江戸初期年代の検地帳・新田畑見取帳・名寄帳など、土地・年貢関係の帳をみると、分家・分地の関係がよくわかる。年代を異にする帳があれば、それを照合してみると、土地の移動・増減・家数などの推移や部落の成り立ちなど知ることが出来るが、山口村・馬籠村とも一冊も残されていない。江戸初期家康の蔵入地となり、元和元年に尾張藩に編入された裏木曽の川上村の様子をみると、寛永初期の地押帳・新田畑見取帳には、同一字名(後部落)の田畑のほとんどが一人の名請人になっており、わずか一、二人の分付名請人がある。この名請人は部落の草分けの家とみられる人で、代表して名請している。分付名請人には屋敷地の名請がない。この様子からみると、まだ分家が進んでいないように思える。それから二~三〇年後の慶安・寛文年代の同帳では、各部落とも数人の名請人がみられるようになり、分付請人もある。延宝年代(一六七三~八〇)後の帳には、分付名請人は姿を消している。この様子からみると分付請人は次第に分家していったと思われ、早いものは寛永年代に分家が始まり、寛文年代ころには各部落とも分家が一段落していたとみられる。
山口村庄屋楯家四代の伝六覚書に隠居分家の記事がある。これによると初代楯惣左衛門は三留野から山口村万場に来て荒地を開墾した。その年代は確かでないが天正の末年ころとみられる。次男の太郎兵衛は元和元年大坂夏の陣に軍夫として従軍した。後分家した。
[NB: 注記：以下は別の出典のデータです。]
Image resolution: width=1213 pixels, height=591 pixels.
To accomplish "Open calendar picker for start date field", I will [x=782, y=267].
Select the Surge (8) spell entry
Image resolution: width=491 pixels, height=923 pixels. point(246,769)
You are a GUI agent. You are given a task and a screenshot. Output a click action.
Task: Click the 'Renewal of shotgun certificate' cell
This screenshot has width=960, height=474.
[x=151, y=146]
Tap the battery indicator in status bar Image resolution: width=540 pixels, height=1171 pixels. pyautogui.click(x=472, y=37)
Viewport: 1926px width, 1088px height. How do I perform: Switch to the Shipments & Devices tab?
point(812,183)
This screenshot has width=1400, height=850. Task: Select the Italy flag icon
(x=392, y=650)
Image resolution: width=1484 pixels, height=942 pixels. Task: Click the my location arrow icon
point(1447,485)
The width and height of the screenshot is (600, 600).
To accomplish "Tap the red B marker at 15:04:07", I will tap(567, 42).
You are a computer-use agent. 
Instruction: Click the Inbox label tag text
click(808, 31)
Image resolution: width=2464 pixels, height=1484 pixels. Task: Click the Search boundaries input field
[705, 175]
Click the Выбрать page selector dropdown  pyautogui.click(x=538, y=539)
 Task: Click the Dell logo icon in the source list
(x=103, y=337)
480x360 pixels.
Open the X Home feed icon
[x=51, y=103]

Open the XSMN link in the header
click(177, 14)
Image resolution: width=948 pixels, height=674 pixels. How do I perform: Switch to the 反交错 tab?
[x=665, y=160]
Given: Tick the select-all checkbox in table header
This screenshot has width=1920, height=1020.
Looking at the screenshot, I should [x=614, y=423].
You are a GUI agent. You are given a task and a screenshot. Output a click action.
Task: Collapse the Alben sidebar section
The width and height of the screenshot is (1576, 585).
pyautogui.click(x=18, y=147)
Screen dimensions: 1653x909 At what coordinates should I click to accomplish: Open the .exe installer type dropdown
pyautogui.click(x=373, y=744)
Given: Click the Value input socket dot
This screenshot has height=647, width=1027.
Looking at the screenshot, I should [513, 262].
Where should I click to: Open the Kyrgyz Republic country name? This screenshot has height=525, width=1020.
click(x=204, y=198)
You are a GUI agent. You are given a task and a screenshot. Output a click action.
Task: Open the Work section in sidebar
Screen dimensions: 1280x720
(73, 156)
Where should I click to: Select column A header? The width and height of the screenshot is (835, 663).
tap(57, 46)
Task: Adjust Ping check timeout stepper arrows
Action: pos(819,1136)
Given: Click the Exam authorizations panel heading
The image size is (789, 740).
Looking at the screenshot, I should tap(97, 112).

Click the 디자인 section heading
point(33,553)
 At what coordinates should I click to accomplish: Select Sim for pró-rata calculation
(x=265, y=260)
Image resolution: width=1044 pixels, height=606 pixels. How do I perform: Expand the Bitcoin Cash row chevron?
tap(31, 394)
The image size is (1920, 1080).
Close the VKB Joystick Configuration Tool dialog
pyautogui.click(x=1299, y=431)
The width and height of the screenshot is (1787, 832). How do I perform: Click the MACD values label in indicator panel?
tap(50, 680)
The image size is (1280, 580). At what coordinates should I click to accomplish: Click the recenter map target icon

次に二代惣左衛門は万治元年(一六五八)長男藤十郎に跡目を譲り、次男惣兵衛を連れて隠居分家した。四代目伝六の正徳二年(一七一二)の由緒書によると、当時第一次分家は二代目太郎右衛門、第二次分家は二代目勘十郎になっている。これを図示すると次のようになる。
(表)
右の二回の分家における財産分与は、どのように行なわれたのであろうか。四代目伝六の覚書のうちに、元禄元年(一六八八)の楯家の年貢の記録がある。楯家ではこの年まで分家の年貢分も本家の名儀で上納していたが、この年からそれぞれの負担分を上納することにしたので、そのための覚書である。
御年貢米 三石六斗七升弐合
口米 七升三合四勺四才
俵ニ〆 九俵三斗弐升五合四勺四才
但俵三斗八升入
内訳
四俵三斗五升弐合七勺弐才 太郎右衛門
三俵壱斗五升五合弐勺弐才 伝六郎
壱俵壱斗九升七合五勺 勘十郎
〆九俵三斗弐升五合四勺四才
この年貢高の書上げからみると、分家の財産分与は、第一次分家太郎右衛門分は均等分割分与で、一石八斗七升二合七勺二才ずつである。第二次分家では本家四分の三、分家四分の一の割になっている。下欄の表に見るように本家の一石四斗余は、当時の山口村の一戸当り平均年貢高一石〇九を少し上回る程度であったから、これ以上の分与は出来なかったとみえる。